→ Action item
After locating "Open the gear actions menu beside shipstation" in the listing below, copy that line and each one after it exactly, ending with the line that has "Given: Close the dark-themed IPTVnator window".
[[ Input records, beginning ]]
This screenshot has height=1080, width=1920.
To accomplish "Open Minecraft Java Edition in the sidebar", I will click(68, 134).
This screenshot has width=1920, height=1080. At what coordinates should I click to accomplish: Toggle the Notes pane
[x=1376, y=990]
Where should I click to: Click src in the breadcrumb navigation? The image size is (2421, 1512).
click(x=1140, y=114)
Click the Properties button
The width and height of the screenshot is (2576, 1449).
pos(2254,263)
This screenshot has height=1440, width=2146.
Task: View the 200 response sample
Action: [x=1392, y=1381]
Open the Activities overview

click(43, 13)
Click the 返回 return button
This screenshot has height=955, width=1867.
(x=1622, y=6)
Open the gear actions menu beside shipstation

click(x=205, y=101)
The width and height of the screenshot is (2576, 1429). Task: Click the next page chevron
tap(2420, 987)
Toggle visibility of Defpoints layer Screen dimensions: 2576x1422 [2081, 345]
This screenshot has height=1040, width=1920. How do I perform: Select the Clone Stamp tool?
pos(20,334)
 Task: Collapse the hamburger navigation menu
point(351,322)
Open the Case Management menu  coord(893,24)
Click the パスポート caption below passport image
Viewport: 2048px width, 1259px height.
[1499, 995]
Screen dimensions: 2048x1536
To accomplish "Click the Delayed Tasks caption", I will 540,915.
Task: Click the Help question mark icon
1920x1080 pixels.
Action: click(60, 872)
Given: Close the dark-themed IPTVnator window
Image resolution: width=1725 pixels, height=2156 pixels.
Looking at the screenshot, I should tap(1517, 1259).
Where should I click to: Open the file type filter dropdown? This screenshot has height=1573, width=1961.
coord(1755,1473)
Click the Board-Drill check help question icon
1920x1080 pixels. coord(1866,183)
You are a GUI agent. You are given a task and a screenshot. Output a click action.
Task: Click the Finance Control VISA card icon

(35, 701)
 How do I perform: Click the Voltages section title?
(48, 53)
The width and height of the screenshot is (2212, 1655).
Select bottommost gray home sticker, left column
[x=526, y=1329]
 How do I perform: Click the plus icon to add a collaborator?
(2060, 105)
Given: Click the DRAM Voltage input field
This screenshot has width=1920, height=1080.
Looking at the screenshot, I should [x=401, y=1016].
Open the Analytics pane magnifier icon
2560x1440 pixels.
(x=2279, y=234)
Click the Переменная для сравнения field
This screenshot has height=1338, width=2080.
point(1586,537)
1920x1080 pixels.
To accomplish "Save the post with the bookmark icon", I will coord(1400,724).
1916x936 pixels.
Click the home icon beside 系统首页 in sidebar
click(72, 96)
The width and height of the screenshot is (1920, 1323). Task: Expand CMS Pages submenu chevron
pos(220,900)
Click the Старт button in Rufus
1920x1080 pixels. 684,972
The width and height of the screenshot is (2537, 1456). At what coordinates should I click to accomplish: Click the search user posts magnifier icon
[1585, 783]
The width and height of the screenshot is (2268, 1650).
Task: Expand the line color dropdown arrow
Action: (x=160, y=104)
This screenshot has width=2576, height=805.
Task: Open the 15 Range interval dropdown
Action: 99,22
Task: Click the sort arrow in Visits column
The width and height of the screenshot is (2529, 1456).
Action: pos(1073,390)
[[ Input records, end ]]
→ The completed task
Open the gear actions menu beside shipstation

click(x=205, y=101)
The width and height of the screenshot is (2576, 1429). Task: Click the next page chevron
tap(2420, 987)
Toggle visibility of Defpoints layer Screen dimensions: 2576x1422 [2081, 345]
This screenshot has height=1040, width=1920. How do I perform: Select the Clone Stamp tool?
pos(20,334)
 Task: Collapse the hamburger navigation menu
point(351,322)
Open the Case Management menu  coord(893,24)
Click the パスポート caption below passport image
Viewport: 2048px width, 1259px height.
[1499, 995]
Screen dimensions: 2048x1536
To accomplish "Click the Delayed Tasks caption", I will 540,915.
Task: Click the Help question mark icon
1920x1080 pixels.
Action: click(60, 872)
Given: Close the dark-themed IPTVnator window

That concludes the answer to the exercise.